━━ TEXT PROVIDED

My Swim Story

Chapter 1: Minnow, fish…

When did I start swimming? My best answer: I can’t remember ever not being able to swim. There have been brief interludes. But I’ve never stopped for long.

One of my earliest aquatic memories was when I was five years old at the YMCA in Lansdale, Pa. My mother had enrolled me in lessons, which was important to her. She can’t swim and she wanted to be sure that my brother and I would learn to do so.

Patches marked my early progress: Minnow, fish, flying fish, shark, porpoise. The YMCA had a progressive system of skills - and it worked.

I remember the instructor lining us up on deck at the deep end. She announced that we would each swim underwater as far as we could. I dove in and swam the length of the pool. It felt so natural! I submerged and followed the black line to the shallow end. When I broke the surface, I could tell that people watching were impressed, though I’d really only done it for fun.

Minnow, fish, flying fish, shark, porpoise – that was the sequence of classes at the YMCA. You’d get a patch with each creature on it when you passed a level.

I could say it so easily that it rolled off my tongue: Minnow, fish, flying fish, shark, porpoise. It still does. Something like that burned into your brain shapes you. I do have a bedrock belief in orderly, steady progress toward a goal.

From there came what were called “mini-meets,” essentially competitions for really young kids. My memory is fuzzy here, but I know that I competed in those dating back to at least six years old.

At home, a magazine called “World” arrived each month in the mail. It was basically National Geographic for children and would regularly feature underwater photography and pictures of scuba divers. I remember staring at the images, transfixed.

━━━━

-- REQUIRED TASK --
Write the next few paragraphs of the swimming memoir above, picking up right after its final sentence.

━━ DATA ENTRIES

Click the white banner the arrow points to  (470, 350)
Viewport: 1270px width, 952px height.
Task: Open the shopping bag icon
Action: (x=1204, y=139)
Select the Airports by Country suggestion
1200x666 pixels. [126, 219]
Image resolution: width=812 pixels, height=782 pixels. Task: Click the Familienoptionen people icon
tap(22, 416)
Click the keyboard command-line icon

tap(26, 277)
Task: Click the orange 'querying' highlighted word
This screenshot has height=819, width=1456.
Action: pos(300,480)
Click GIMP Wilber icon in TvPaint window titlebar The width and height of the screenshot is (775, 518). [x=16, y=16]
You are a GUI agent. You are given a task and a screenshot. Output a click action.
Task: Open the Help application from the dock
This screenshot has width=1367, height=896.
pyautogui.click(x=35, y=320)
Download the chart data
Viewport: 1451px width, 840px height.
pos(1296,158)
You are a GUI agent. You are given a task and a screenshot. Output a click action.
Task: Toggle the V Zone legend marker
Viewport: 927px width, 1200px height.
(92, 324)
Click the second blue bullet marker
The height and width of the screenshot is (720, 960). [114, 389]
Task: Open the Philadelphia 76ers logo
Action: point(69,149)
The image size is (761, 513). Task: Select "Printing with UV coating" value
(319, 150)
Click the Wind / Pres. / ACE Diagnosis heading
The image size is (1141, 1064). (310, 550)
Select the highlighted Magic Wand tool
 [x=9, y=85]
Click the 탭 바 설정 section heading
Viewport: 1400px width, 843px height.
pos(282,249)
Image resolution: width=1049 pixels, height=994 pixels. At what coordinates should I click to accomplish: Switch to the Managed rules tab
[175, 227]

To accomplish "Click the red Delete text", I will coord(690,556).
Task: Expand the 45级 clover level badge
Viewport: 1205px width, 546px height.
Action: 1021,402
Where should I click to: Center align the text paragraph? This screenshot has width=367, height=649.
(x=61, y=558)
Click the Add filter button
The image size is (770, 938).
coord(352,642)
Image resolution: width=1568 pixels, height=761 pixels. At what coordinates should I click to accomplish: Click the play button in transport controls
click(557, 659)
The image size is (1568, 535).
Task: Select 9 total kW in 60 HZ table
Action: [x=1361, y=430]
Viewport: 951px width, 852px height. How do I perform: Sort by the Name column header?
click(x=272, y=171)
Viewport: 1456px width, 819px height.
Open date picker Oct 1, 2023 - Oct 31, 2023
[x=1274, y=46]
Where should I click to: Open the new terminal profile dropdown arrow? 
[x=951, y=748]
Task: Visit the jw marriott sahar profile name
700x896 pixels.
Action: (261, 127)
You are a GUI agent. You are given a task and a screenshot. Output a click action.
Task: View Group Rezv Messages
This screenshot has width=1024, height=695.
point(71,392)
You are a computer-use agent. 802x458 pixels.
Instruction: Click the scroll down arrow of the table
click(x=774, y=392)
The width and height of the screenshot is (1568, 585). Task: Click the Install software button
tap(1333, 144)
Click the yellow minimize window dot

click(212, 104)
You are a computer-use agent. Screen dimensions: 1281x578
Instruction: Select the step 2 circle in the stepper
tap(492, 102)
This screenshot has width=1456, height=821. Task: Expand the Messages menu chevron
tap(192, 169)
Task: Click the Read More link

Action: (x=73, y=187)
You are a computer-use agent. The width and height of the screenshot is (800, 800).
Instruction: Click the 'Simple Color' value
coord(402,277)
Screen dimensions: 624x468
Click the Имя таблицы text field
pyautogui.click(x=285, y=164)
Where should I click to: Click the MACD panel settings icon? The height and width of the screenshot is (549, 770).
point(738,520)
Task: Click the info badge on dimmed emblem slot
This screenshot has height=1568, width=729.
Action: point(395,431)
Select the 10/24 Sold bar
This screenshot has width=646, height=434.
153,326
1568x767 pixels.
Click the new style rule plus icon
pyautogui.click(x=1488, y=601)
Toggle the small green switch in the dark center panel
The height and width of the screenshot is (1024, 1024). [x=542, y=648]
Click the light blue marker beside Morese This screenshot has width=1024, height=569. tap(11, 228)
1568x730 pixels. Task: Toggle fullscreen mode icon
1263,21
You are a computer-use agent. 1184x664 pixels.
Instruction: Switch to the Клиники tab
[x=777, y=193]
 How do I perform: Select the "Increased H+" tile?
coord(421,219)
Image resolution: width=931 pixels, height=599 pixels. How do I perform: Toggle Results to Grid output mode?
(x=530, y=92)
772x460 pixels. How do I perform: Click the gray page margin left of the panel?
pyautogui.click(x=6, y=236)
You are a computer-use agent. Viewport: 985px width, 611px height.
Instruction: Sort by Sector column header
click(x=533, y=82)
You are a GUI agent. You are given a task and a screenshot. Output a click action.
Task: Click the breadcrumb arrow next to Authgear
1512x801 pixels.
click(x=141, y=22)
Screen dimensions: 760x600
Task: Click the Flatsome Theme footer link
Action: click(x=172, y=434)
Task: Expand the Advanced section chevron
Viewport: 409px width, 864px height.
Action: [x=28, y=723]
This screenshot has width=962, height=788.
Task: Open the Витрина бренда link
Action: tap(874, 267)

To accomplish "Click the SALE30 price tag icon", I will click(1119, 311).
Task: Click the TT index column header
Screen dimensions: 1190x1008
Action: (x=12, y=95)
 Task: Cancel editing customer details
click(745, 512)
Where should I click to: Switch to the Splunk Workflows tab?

━━━━

-- REPLY --
One Christmas, I asked for a scuba mask. I unwrapped that present and confronted a pungent, rubbery smell I can re-imagine even today. It was the sweet aroma from the band and gasket that surrounded a lens made of real glass. I wanted to be Jacques Cousteau.

On summer evenings, my dad would drive us to the pool. I’d wear the mask and swim underwater along the lines of black tile that marked each lane. I’d look for pennies obscured by the dark color. It was play, but I was also beginning to understand my connection with the water.

When I was seven years old, I attended tryouts for our town’s summer swim team at Nor-Gwyn Pool. (The name a combination of my hometown North Wales and the surrounding township, Upper Gwynedd.)

But it was too soon. This was Pennsylvania. When I dipped my toe in the water that day in early June, I said, “No, it’s too cold.”

The following summer I was ready.

So was our coach, Jamie Hemmerle. Two years earlier, in 1976, he’d been to Olympic trials. That was the highest credential I could imagine. He had a fairly serious demeanor, but I remember he was kind and supportive. The team was large, well over 100 kids – a handful for sure.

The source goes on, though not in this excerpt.